_TAREAS_
1 – Responde según el texto sobre la música y el psicoanálisis:
(a) ¿Qué musicólogo intentó situar el origen de la música en la separación de las entonaciones de las palabras?
(b) ¿Qué idioma se pone como ejemplo de lenguaje tonal?
(c) ¿A qué músico analiza Freud una tarde?
2 – Copia del texto sobre la música y el psicoanálisis el fragmento que arranca en "A modo de ejemplo: Basta" y acaba en "los chinos, claro.", y cambia "lenguas modernas" por "lenguas actuales".

_TEXTO PROPUESTO_

La Letra entra con Música.



“... Porque, cuando pibe, me acunaba en tangos
     la canción materna que llamaba al sueño... ”
                           Celedonio Flores “Por qué canto así”


Fue una canción. Escúchese una madre con su infans entonando palabras, neológicas o no, escúchese esa música improvisada con un plus destinal. Nuestra extranjería, nuestro ser arrojado al lenguaje que nos preexiste sería, quizás, un asunto de músicas, ¡una cuestión de tonos!

Más o menos por la franja etaria del estadio especular, los niños, ¡saben la música, pero no la letra! Cantan, como apropiados de un lenguaje arcaico en el cuál las diferencias de altura, las melodías, generan significado.

Me permito una pequeña digresión:
Marius Schneider, un musicólogo de mediados del siglo XX intenta situar el origen de la música en la separación de las “entonaciones” de las palabras.

A modo de ejemplo: Basta escuchar el idioma chino hablado actualmente para entender lo que es un lenguaje tonal, se habla cantando, de hecho, la misma sílaba (el chino es absolutamente monosilábico) tiene distinto significado de acuerdo al “tono” que el hablante le imprima. Como si los idiomas primitivos, naturalmente entonados, de pronto, escindieran música y letra en caminos divergentes. Por un lado, quedará la música, ya como asunto cultural instituido, y por otro las lenguas modernas, menos cantadas, más monocordes.
¡Sin embargo seguimos cantando! Menos que los chinos, claro.

Los psicoanalistas icónicos esquivaron elegantemente el “toro” de la música. Su “Verónica” de buen torero los hizo ir a buscar en la poesía, mucho más cercana al “atolondradicho” de los divanes, mucho más controlable por la misma palabra que la estructura. La música debe haber parecido imposible, demasiado huidiza, como aquello que perdía Lacan al hacer su “omelette paradigmática”.

¿Cuánta música habrá en su laminilla?
¿Qué monto de inabarcabilidad en ese sonido perdido?
¿Será que ya no es la letra, la primera del abecedario decimos, sino su música lo inefable?

Una tarde Freud analiza al enorme Gustav Mahler, su discurso, claro está, no su quinta sinfonía.
Este encuentro es uno entre muchos de los interesantes casos de músicos devenidos en analizantes, tal vez el primero. Conocemos algunos pormenores de aquella reunión, algunas palabras. La música está ausente, perdida.

_DATOS PROPORCIONADOS_
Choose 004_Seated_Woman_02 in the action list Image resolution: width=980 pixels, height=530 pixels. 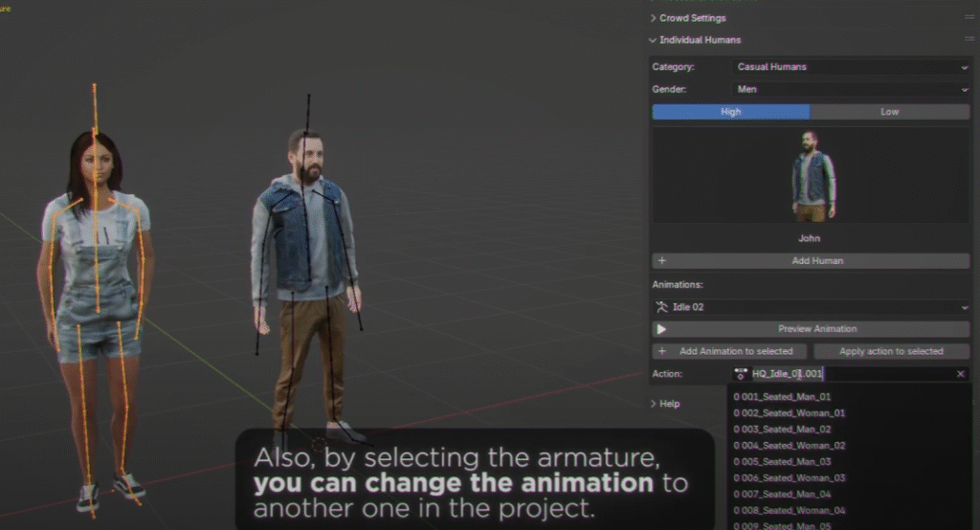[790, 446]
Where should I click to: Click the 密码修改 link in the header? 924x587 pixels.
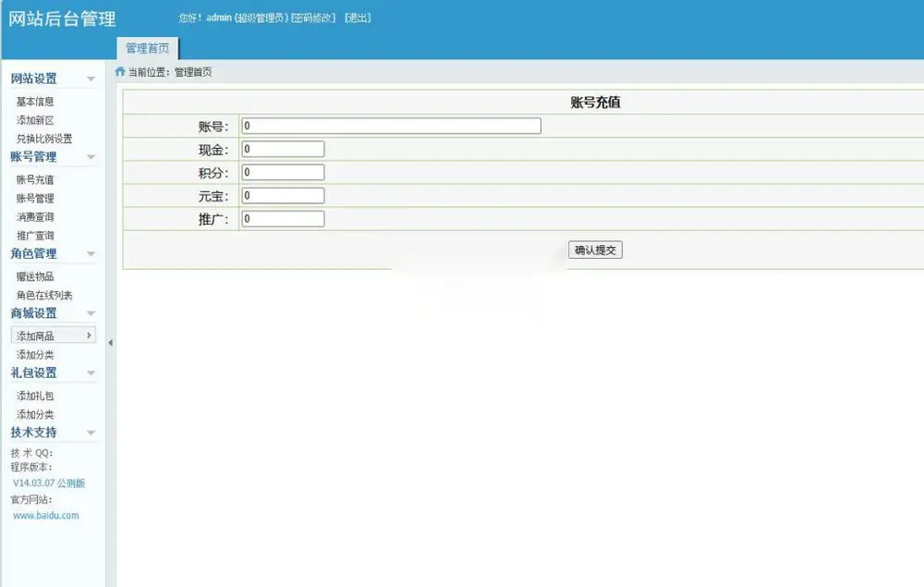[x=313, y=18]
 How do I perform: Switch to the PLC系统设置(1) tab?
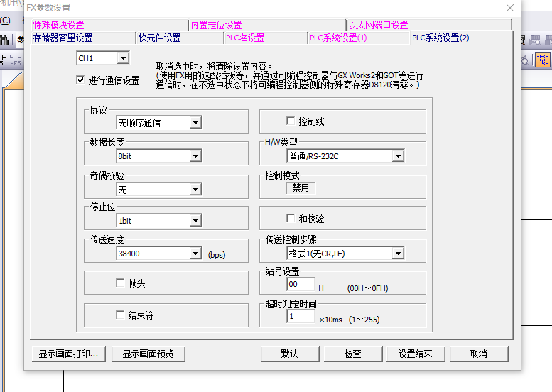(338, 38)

...

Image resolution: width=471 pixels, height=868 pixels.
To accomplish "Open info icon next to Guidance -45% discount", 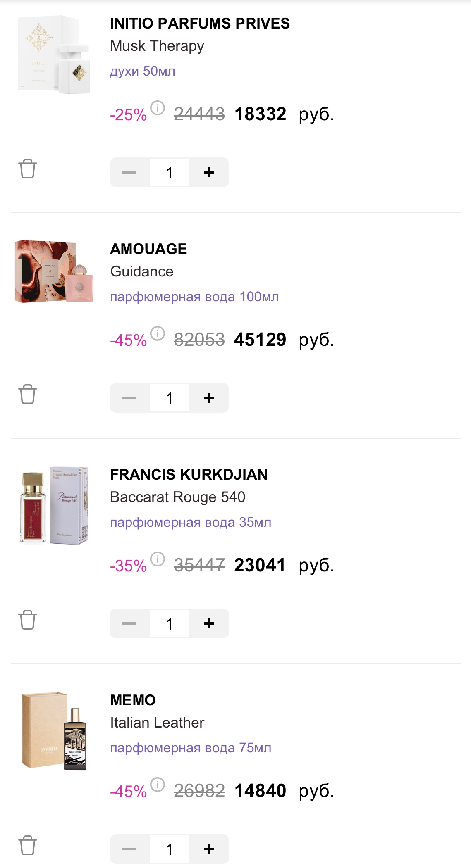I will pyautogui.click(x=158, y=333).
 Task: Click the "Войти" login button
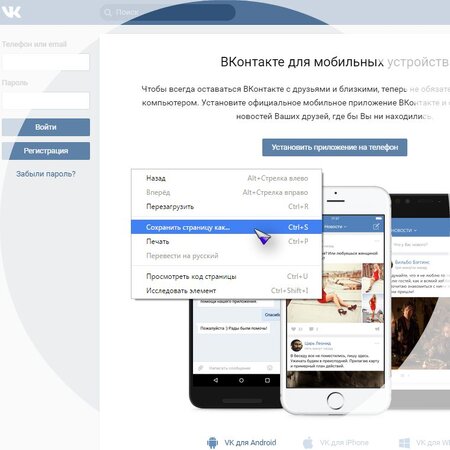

_SOLUCIONES_
1 –
(a) Marius Schneider.
(b) El chino.
(c) A Gustav Mahler.

2 –
A modo de ejemplo: Basta escuchar el idioma chino hablado actualmente para entender lo que es un lenguaje tonal, se habla cantando, de hecho, la misma sílaba (el chino es absolutamente monosilábico) tiene distinto significado de acuerdo al “tono” que el hablante le imprima. Como si los idiomas primitivos, naturalmente entonados, de pronto, escindieran música y letra en caminos divergentes. Por un lado, quedará la música, ya como asunto cultural instituido, y por otro las lenguas actuales, menos cantadas, más monocordes.
¡Sin embargo seguimos cantando! Menos que los chinos, claro.